TO DO:
In the entries below, from the line with "Given: Switch to the 英雄时装 category" through the end, replace "Chrome" with "Firefox" and leave everything else unchanged. Give back only those lines.

INFORMATION SUPPLIED:

○ ○ ○ ○

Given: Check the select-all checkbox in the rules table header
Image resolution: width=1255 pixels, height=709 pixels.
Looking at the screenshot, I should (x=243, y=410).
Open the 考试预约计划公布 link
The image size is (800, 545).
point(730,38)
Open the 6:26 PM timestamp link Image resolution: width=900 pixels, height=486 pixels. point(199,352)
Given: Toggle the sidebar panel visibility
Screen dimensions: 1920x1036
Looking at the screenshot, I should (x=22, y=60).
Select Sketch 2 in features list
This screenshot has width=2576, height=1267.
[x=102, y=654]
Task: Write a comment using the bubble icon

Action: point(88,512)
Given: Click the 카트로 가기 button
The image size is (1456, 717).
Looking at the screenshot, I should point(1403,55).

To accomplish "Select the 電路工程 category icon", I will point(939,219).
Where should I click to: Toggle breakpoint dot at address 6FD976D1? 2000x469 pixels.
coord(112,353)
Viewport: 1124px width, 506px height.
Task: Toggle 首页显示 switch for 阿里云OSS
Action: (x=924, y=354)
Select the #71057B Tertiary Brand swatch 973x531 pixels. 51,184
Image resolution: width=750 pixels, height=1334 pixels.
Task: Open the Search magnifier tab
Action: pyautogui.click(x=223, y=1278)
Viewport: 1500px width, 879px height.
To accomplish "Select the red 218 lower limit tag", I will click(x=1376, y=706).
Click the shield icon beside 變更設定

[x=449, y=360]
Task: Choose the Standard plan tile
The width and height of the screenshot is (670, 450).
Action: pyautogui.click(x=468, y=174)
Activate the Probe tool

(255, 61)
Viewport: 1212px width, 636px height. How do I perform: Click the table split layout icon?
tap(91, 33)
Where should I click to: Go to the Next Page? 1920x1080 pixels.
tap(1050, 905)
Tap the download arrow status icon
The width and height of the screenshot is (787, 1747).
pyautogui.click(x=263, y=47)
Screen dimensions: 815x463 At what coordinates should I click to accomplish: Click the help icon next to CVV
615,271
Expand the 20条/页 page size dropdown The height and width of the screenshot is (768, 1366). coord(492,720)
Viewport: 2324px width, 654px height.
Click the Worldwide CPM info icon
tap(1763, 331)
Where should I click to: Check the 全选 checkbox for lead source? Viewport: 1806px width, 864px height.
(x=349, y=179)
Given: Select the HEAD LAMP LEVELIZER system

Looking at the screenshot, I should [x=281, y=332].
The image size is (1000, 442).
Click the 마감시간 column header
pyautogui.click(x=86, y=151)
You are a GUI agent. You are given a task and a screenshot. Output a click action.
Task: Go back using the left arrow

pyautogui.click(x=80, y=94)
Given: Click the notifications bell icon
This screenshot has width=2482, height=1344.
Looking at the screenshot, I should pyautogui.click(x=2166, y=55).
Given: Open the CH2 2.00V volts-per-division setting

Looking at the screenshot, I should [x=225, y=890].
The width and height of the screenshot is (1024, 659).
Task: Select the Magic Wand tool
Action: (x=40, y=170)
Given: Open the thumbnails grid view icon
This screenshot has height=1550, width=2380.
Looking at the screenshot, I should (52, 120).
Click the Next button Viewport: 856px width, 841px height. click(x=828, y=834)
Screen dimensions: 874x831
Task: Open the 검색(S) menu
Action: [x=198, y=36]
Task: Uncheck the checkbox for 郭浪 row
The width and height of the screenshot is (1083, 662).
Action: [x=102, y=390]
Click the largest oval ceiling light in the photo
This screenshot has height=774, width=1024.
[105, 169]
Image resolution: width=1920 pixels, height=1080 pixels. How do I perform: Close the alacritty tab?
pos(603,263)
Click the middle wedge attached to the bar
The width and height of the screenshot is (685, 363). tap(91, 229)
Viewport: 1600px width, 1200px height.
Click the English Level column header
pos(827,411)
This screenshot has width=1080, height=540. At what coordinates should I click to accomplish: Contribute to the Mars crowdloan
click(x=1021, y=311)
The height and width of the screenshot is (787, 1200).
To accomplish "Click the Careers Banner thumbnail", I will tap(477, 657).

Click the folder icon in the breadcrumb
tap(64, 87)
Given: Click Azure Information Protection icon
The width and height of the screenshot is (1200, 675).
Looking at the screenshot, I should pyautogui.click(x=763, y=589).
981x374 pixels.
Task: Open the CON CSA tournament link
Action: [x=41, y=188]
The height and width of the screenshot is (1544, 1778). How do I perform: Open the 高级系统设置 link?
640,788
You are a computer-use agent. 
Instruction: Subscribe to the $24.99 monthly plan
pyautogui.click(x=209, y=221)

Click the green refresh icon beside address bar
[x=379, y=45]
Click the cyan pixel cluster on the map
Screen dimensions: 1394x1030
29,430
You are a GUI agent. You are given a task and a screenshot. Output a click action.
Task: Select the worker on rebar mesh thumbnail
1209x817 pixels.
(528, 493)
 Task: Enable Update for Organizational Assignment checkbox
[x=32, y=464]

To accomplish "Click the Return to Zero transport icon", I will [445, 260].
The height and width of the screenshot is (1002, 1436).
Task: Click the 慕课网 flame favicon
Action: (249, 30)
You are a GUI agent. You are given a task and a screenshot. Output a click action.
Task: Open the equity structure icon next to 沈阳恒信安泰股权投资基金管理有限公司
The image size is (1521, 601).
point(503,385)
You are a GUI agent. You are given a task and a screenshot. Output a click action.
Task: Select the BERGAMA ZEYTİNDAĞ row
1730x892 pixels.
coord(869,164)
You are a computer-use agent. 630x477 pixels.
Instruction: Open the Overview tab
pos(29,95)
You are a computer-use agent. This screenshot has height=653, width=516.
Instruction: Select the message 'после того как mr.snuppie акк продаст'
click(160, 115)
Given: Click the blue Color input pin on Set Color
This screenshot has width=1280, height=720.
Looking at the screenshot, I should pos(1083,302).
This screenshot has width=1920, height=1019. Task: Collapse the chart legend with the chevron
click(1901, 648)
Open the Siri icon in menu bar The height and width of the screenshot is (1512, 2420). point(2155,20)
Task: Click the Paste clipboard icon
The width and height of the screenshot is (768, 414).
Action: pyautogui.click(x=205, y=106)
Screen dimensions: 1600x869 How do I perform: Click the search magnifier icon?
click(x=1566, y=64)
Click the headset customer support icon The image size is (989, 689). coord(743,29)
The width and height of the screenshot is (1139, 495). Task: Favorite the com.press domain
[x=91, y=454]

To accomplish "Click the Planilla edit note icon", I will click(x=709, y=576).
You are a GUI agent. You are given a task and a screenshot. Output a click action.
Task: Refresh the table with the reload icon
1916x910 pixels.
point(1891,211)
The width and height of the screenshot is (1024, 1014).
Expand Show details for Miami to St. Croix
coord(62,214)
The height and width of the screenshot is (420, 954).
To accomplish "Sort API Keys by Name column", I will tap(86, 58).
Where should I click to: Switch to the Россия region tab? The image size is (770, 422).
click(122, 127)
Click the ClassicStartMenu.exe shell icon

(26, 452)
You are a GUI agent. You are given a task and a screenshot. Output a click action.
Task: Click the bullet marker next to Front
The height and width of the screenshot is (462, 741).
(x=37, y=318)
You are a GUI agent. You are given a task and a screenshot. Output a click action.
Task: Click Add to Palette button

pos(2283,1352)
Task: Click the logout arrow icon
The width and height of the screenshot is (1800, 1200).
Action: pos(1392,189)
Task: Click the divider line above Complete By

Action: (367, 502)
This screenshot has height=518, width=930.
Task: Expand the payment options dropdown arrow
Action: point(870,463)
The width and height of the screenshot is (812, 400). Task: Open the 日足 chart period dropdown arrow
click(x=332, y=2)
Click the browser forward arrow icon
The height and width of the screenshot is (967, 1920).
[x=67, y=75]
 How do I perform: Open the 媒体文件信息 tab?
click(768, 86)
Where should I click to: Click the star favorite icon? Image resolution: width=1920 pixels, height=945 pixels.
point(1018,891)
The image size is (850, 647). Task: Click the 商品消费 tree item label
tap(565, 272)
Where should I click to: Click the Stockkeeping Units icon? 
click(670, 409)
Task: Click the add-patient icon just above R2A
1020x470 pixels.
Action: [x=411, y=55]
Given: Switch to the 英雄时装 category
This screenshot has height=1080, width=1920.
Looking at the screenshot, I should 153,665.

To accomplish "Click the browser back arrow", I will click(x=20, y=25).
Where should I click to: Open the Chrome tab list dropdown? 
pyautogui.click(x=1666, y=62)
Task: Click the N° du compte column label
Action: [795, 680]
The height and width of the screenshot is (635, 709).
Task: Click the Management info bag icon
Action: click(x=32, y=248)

○ ○ ○ ○

COMPLETE ANSWER:
Given: Switch to the 英雄时装 category
This screenshot has height=1080, width=1920.
Looking at the screenshot, I should 153,665.

To accomplish "Click the browser back arrow", I will click(x=20, y=25).
Where should I click to: Open the Firefox tab list dropdown? 
pyautogui.click(x=1666, y=62)
Task: Click the N° du compte column label
Action: [795, 680]
The height and width of the screenshot is (635, 709).
Task: Click the Management info bag icon
Action: click(x=32, y=248)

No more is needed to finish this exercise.